The Rhode Island Bankruptcy Court allows cases to be filed very quickly. If you submit the necessary papers and filing fees, an experienced attorney may be able file your case in less than 24 hours. You may be able to use this “fast track” filing option to immediately stop creditors from harassing you, prevent your electric or other utilities from being shut off, keep your wages from being attached, or stop your home from being lost to foreclosure if you’ve fallen behind on your mortgage payments.

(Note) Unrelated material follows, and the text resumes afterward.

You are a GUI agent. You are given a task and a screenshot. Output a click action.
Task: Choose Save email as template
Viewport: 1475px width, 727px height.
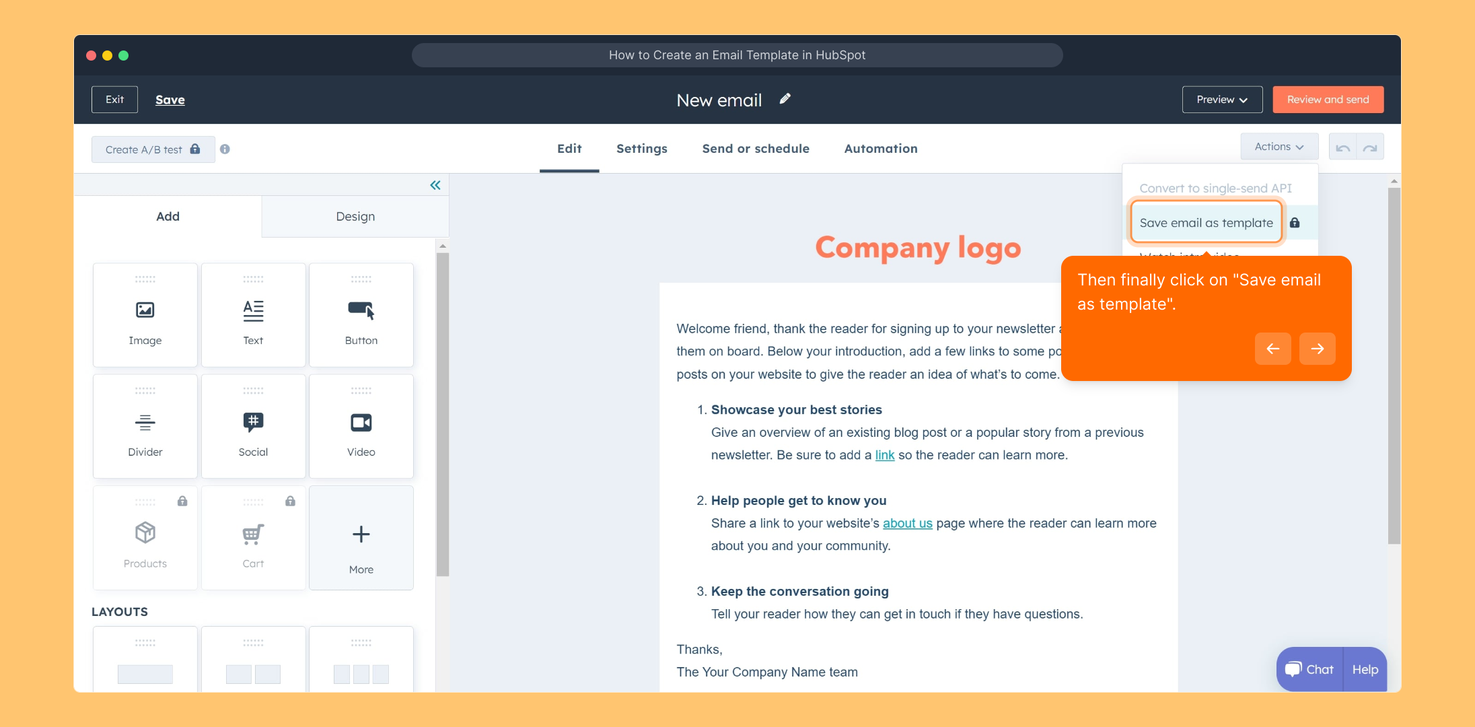pyautogui.click(x=1206, y=223)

Of course, filing is only the first step to completing a bankruptcy. And you want to do it right because your bankruptcy filing will be reviewed for errors which could cause your case to be dismissed. So it’s important to find an attorney experienced with bankruptcy when you’re doing a rush filing to avoid costly mistakes. If all goes well, you may have your case successfully processed by the court and closed within 90 days after filing.
About a month after you file a petition for personal bankruptcy in Rhode Island, you must go to the Federal Center in downtown Providence and meet with a bankruptcy trustee. The bankruptcy trustee is not a judge; rather, she or he is appointed by the court to try to get back money from you for banks, credit card companies, and others you owe money to.
At this meeting (called a 341 meeting of creditors), the trustee may ask you questions, trying to see if you lied, left out important information, or otherwise incorrectly filled out your bankruptcy petition and could really pay back more money. Sometimes, banks and other creditors will also come to this meeting and ask their own questions. It is important that you answer each question carefully and honestly to avoid being charged with perjury, which is a federal crime.
Fortunately, the trustees tend to ask similar questions each time. So it’s possible to prepare for this meeting with help from an experienced bankruptcy attorney. And even if the trustee asks you a “curve ball” question, you’ll then have an experienced attorney sitting by your side to coach you through without any problems, as is usually the case.